Une analyse partagée par Franck. "Le facteur humain sera aussi important que nos choix de robotisation. Sinon, on va passer à quelque chose d’important et si l’humain n’est pas pris en compte, on va créer des tensions." Une nécessité que précise Bernard : "Que ce soit dans la démocratie citoyenne ou dans les entreprises, vouloir libérer les énergies des citoyens et des salariés suppose de savoir animer des réunions collaboratives, avec des facilitateurs formés à cet effet. C’est un bon moyen de mettre en mouvement des communautés de pratique autogérées, à l’instar de ce groupe de travail sur le facteur humain."


La suite de l’après-midi a permis au groupe de commencer ses échanges autour de l’open innovation


Etienne Wathle (Alpaci) et Georges Cierzniak (Spirotec) expliquent que "le maillage entre PME est un moyen de rupture pour aller vers l’usine du futur et que l’open innovation permet à des offreurs de solution d’apporter de réelles solutions à des PME et des industries. Mais tout le monde court vers la personnalisation du produit, comme l'explique Philippe. "La vraie question est : comment nous, les industriels, allons-nous répondre à ce besoin croissant de personnalisation, ceci d’un point de vue conception, mais aussi et surtout production ? Il est fondamental dans ce contexte de se focaliser sur ce qui freine ou empêche la fourniture demandée dans un délai court."
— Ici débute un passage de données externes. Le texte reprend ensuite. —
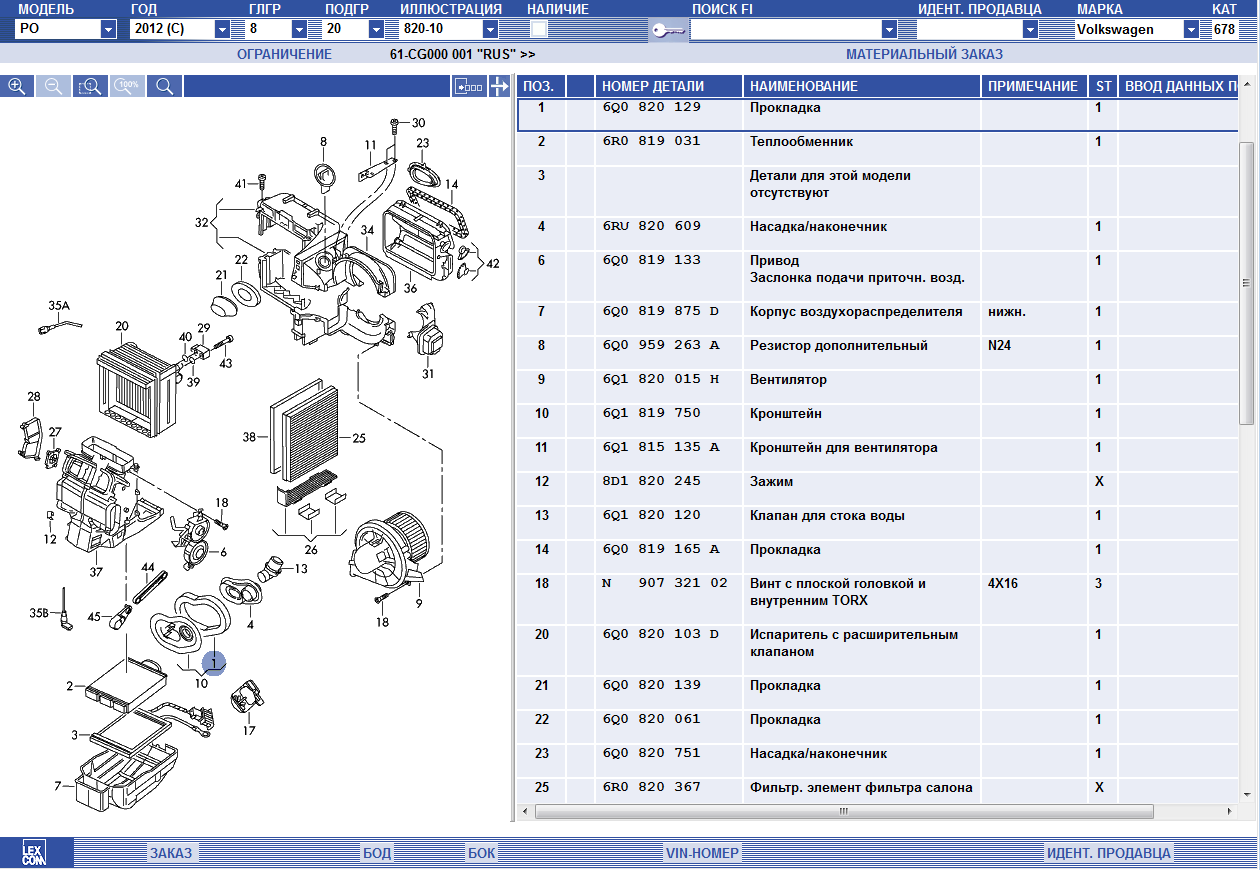
Task: Toggle the НАЛИЧИЕ checkbox
Action: coord(539,29)
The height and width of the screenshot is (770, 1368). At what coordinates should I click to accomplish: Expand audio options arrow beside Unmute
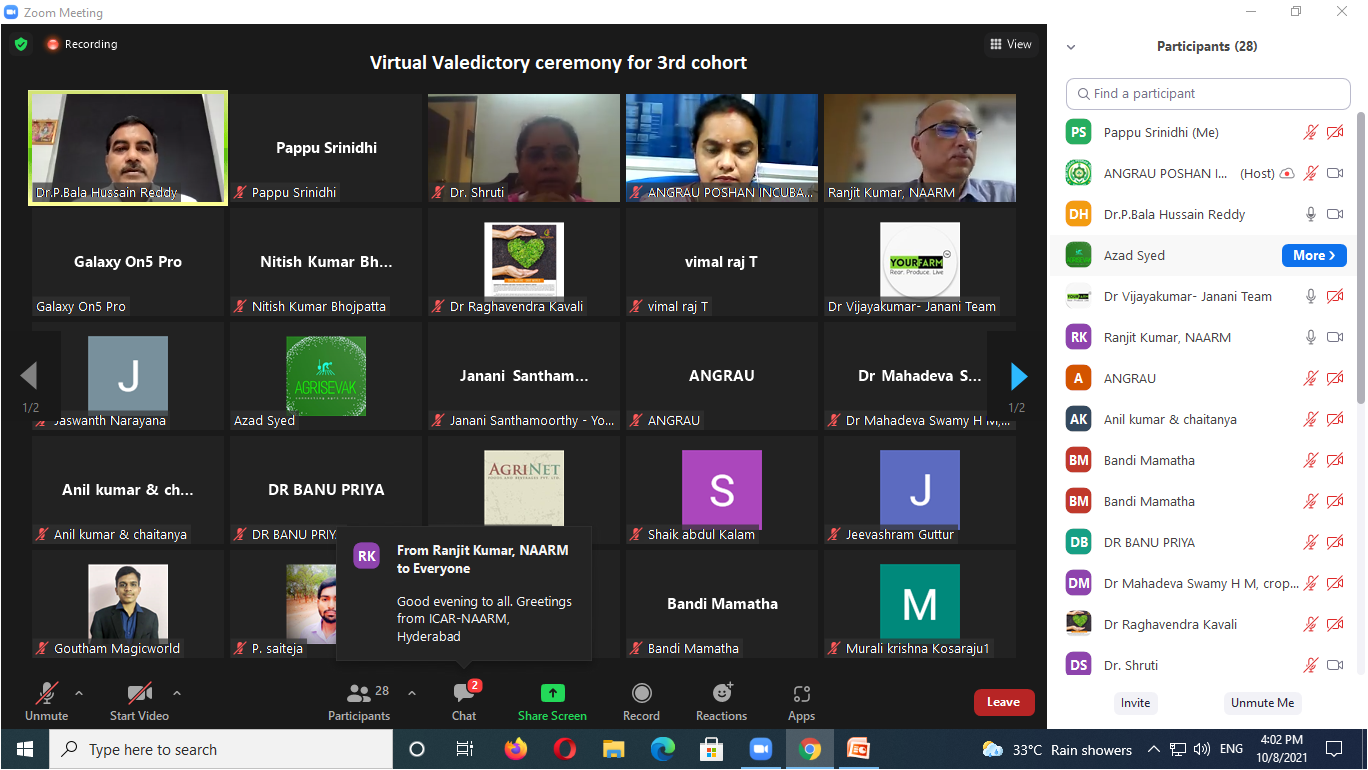(x=79, y=692)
Les participants en conviennent, l’open innovation commence par savoir écouter les clients qui font souvent des propositions. Une évidence pas si simple apparemment, comme le souligne Bernard : "L’open innovation doit aussi être interne. Ici, le problème est souvent culturel : le Français et particulièrement les Alsaciens ont parfois du mal à accepter que d’autres puissent des idées plus intéressantes que les leurs."
Comment le facteur humain peut favoriser l’open innovation ou quels facteurs humains freinent l’open innovation ? Est-ce que l’innovation est un facteur clé de succès ? Pour tous, l’industrie du futur, pour exister demain, devra innover.

Mais l’heure tourne est les participants décident d’y revenir lors de leur prochaine session prévue chez Wanzl, à Sélestat.